10 Things to Know About Montefiore Medical Center
Within the heart of the Bronx in New York City sits Montefiore Medical Center, the academic medical center of the Albert Einstein College of Medicine and a nationally recognized institution for clinical advancement.
Here are 10 things to know about Montefiore Medical Center, according to its website.
1. Steven Safyer, MD, serves as president and CEO of Montefiore Medical Center. He has been at Montefiore for more than 30 years, and he is board-certified in internal medicine.
2. Joel Perlman is Montefiore Medical Center's CFO. Previously, he was CFO of St. Francis Medical Center in Trenton, N.J.
3. Montefiore Medical Center has 1,491 acute-care beds and treats the Bronx community, which has more than 1.4 million people.
4. Overall, the medical center has 17,600 employees, and there are 1,760 employed physicians on Montefiore's medical staff.
5. Last year, across all of Montefiore's divisions, the medical center posted total revenue of $7.1 billion. Net income topped $134 million for a profit margin of 1.9 percent, according to the American Hospital Directory.

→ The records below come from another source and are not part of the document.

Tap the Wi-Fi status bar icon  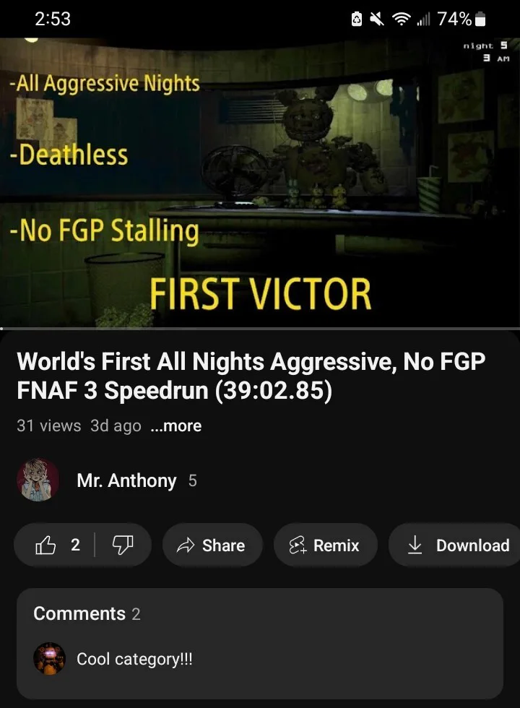click(x=401, y=19)
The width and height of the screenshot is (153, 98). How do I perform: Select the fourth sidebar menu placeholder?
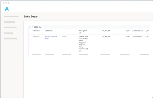pyautogui.click(x=9, y=33)
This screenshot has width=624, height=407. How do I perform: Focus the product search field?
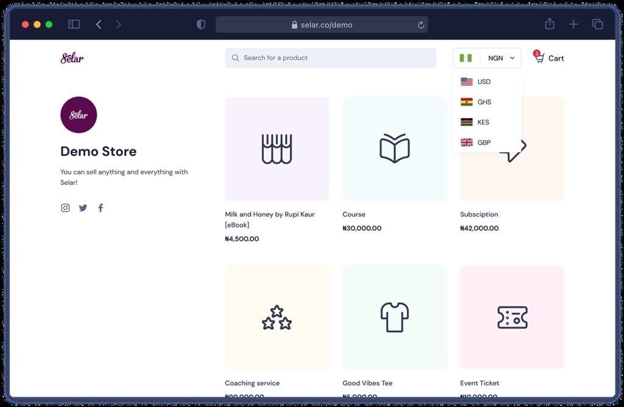pyautogui.click(x=330, y=58)
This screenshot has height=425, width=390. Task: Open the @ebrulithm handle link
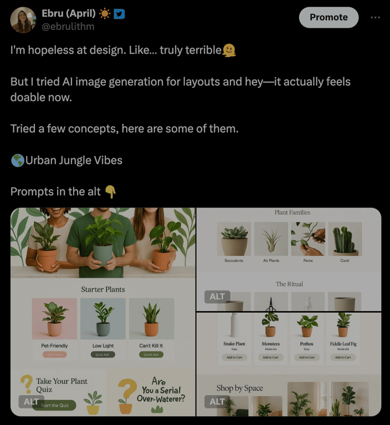pos(68,27)
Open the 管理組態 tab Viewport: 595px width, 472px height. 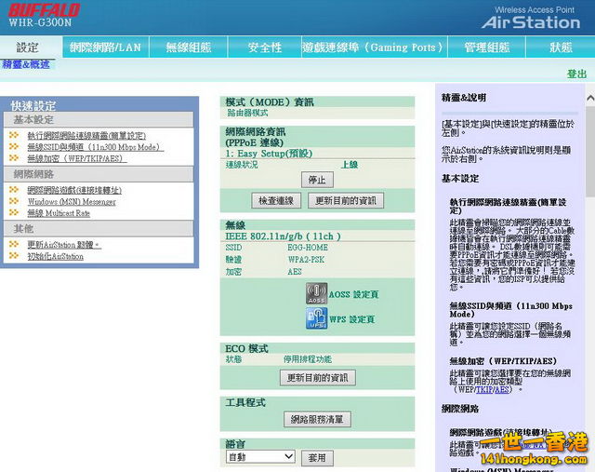pyautogui.click(x=486, y=47)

6. In 2011, Montefiore Medical Center had 90,000 total admissions, 303,000 emergency department visits and more than 2.7 million other ambulatory visits.
7. U.S. News & World Report recently ranked Montefiore Medical Center 46th in the country for its diabetes and endocrinology care, and the hospital is also ranked nationally in four pediatric specialties.
8. Jewish philanthropists originally founded Montefiore Medical Center as the Montefiore Home for Chronic Invalids in 1884.
9. Montefiore physicians and researchers developed the cardiotachometer in the 1920s. The cardiotachometer was one of the most innovative ways to measure heart beats at the time and is now on display in the Smithsonian Museum in Washington, D.C.
10. Montefiore Medical Center lays claim to several other medical breakthroughs. In 1992, Montefiore surgeons were the first in the United States to perform a minimally invasive repair of an abdominal aortic aneurysm, and the hospital also performed the first carotid stenting during heart transplant surgery, among many others.